:: Extract to read

Archive for April, 2007
The Contra Costa Times’ latest reader poll asks how your commute has been affected by the collapse of the MacArthur Maze. If you’re not stuck in traffic, cast your vote.
Here’s a statement on Monday morning traffic from Baylink’s Web site:
Through the first six ferry departures this morning, the ferry service has carried 377 more passengers than usual. While we have had no sellouts, the 6:30am, 7:00am, and 7:45am were all very close to capacity. We will continue to monitor ridership through the late morning and early afternoon. Currently, we expect the afternoon commute to be heavier than normal. While the 4th ferry has not been utilized so far, we will keep that option open. Another update will be provided later in the day if the situation changes.
If you want updates, you can join Baylink’s mailing list.
Times reporter Sandy Kleffman forwarded this statement to us from the family of the badly burned truck driver whose big rig crash early Sunday led to the MacArthur Maze connector collapse.
The Family of James Mosqueda issued the following statement through Saint Francis Memorial Hospital this morning, April 30, 2007.
“We are relieved that James is alive and in stable condition. We are grateful that no one else was hurt and thank God that James is on the road to recovery. The family sends a heartfelt thank you to the taxi driver and the Saint Francis Memorial Hospital staff. We ask that the news media please understand how traumatic this has been for James and his family and please respect our privacy.”
Tom Spear, who lives in Seattle, wrote in this morning to say he’d like to read about ways in which “construction can and should occur without government red tape and union (interference)” in the rebuilding of the collapsed MacArthur Maze connector ramps.
“[T]hey should have this thing up and being driven on in 4 months at the latest,” Spear said. “They built entire runways in WWII over weekends.”
Spear said he was “[d]own in [the] Bay area often on business and yes have traveled through the route often” and described the company he works for, Schrader Co. Sales LLC, as “a material supplier for [the] Bay Bridge project.”

::::
:: Information supplied

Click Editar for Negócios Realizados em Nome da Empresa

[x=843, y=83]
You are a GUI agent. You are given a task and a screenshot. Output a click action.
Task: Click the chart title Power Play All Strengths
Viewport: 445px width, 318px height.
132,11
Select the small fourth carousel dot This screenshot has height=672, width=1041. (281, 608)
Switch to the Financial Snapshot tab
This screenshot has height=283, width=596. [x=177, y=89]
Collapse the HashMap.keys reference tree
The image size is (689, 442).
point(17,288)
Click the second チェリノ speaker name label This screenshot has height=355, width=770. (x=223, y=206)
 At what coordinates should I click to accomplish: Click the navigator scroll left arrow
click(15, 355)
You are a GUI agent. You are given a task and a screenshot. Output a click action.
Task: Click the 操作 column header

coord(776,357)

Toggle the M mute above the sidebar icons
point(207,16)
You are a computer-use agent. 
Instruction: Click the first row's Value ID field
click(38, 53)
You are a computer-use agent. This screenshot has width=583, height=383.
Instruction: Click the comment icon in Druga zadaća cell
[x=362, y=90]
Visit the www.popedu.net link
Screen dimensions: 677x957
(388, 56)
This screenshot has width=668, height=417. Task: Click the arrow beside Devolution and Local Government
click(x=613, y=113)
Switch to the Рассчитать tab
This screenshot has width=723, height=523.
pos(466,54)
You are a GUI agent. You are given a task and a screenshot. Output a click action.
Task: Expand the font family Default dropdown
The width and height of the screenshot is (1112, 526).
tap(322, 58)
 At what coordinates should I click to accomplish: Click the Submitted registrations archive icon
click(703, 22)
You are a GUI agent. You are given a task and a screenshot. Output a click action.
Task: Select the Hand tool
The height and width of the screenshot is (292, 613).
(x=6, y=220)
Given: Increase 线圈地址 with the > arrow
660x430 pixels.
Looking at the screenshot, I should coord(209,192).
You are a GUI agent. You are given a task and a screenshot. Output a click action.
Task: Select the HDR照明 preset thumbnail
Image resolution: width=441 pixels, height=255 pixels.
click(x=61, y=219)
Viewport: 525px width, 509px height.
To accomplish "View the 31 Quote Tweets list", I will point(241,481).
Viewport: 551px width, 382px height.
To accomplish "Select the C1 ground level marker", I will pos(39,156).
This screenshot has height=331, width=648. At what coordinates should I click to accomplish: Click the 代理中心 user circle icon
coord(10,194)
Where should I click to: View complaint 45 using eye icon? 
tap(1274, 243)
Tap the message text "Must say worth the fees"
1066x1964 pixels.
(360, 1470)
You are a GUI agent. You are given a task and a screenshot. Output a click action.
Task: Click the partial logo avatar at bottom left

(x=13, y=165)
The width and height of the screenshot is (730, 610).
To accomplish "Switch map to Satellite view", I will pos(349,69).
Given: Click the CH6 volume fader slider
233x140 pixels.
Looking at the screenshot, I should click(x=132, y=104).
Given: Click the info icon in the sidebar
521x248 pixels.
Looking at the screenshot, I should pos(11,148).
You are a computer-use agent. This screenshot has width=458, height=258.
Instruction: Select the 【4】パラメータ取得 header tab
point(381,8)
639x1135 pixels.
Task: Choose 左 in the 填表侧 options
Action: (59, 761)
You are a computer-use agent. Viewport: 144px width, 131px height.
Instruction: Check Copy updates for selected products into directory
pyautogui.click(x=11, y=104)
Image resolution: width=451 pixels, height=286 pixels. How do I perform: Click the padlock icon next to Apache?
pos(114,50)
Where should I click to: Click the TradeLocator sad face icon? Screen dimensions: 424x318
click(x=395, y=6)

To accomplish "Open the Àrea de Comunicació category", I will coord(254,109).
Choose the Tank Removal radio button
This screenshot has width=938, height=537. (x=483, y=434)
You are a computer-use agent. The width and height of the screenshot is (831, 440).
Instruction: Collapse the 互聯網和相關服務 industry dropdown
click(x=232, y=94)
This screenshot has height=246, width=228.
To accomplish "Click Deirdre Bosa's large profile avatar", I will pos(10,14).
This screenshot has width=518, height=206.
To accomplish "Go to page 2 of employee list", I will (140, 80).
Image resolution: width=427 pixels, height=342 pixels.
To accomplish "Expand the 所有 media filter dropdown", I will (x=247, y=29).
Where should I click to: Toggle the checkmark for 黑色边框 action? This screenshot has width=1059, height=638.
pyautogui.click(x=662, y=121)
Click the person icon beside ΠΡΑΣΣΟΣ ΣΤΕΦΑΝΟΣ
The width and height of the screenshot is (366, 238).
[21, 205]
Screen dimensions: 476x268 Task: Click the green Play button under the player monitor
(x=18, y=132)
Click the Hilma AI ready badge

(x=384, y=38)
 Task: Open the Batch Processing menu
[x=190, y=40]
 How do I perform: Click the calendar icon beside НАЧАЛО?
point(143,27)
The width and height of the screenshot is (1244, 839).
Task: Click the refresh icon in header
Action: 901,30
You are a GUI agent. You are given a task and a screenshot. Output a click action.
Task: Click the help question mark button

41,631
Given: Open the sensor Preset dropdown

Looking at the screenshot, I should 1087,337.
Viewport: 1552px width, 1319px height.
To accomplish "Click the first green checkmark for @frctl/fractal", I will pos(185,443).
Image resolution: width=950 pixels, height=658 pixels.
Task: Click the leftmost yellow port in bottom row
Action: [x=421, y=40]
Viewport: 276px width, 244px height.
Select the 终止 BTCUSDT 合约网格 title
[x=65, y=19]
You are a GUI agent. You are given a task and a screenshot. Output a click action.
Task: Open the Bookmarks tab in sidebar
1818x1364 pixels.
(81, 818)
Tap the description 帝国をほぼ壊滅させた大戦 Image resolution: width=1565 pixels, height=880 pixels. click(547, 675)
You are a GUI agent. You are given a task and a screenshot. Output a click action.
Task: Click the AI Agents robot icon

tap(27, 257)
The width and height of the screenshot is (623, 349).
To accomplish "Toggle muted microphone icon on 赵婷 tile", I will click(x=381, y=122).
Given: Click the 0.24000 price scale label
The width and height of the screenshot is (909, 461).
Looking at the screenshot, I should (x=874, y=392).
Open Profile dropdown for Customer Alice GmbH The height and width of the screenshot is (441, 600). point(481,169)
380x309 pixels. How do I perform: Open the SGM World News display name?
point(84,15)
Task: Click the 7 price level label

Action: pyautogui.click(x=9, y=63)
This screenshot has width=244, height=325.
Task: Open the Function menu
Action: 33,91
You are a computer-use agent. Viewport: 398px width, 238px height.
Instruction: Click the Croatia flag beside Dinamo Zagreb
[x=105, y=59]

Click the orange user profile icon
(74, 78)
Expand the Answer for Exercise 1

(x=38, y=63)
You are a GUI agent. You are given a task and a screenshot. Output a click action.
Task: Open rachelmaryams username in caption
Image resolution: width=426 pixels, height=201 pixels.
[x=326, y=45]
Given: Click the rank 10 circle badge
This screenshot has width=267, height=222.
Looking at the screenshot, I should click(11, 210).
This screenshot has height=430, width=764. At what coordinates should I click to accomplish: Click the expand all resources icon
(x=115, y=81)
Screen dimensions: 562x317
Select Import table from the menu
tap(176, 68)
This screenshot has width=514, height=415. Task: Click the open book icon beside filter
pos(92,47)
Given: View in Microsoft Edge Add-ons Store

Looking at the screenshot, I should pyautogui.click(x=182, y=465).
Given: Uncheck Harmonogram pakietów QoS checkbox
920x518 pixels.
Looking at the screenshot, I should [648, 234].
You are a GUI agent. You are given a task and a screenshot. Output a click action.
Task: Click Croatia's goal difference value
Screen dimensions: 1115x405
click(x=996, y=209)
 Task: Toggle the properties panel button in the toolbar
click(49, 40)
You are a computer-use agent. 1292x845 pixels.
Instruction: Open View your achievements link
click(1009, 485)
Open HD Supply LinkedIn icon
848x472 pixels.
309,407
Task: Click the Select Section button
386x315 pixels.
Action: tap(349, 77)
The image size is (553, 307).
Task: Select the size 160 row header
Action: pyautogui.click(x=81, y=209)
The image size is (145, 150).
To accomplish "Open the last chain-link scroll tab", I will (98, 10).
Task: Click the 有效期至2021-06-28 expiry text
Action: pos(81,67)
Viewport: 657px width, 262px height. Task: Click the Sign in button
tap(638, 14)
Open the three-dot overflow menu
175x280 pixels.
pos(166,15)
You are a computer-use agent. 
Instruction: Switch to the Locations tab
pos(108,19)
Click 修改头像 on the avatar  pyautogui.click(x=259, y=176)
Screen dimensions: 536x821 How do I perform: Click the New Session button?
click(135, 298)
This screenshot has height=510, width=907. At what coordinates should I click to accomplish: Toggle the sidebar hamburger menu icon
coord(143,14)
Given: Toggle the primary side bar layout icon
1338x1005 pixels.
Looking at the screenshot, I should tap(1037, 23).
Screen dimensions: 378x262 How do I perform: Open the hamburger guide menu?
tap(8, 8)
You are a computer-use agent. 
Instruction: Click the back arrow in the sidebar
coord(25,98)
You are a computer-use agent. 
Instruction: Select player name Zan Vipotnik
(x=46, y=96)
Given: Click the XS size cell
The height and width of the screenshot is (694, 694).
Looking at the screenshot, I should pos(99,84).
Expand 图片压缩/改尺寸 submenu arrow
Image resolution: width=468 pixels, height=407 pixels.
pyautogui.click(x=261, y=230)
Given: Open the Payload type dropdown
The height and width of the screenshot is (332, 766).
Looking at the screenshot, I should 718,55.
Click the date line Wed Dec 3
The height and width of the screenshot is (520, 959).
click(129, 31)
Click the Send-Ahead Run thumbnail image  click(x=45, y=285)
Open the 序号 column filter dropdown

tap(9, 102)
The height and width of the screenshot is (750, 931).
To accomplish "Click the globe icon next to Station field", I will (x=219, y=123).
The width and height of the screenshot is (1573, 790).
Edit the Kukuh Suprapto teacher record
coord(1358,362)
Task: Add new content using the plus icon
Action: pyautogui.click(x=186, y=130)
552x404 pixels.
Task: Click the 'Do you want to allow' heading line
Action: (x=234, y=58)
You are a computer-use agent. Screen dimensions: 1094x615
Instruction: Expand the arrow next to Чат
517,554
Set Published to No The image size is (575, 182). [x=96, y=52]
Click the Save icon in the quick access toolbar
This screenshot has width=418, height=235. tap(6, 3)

::::

- [Prompt 1]
In the MacArthur Maze posts, condense the paragraph starting "Through the first six ferry departures this morning" into a short bulleted list that keeps its main facts.
- [Prompt 2]
Copy a passage word for word from the MacArthur Maze posts: begin at the words "Times reporter Sandy" and stop after "Maze connector collapse.".

- [Exercise output 1]
- The first six ferry departures carried 377 more passengers than usual.
- There were no sellouts, but the 6:30am, 7:00am, and 7:45am ferries were all very close to capacity.
- Ridership will be monitored through the late morning and early afternoon.
- The afternoon commute is expected to be heavier than normal.
- The 4th ferry has not been used so far, but that option stays open.
- Another update will come later in the day if the situation changes.

- [Exercise output 2]
Times reporter Sandy Kleffman forwarded this statement to us from the family of the badly burned truck driver whose big rig crash early Sunday led to the MacArthur Maze connector collapse.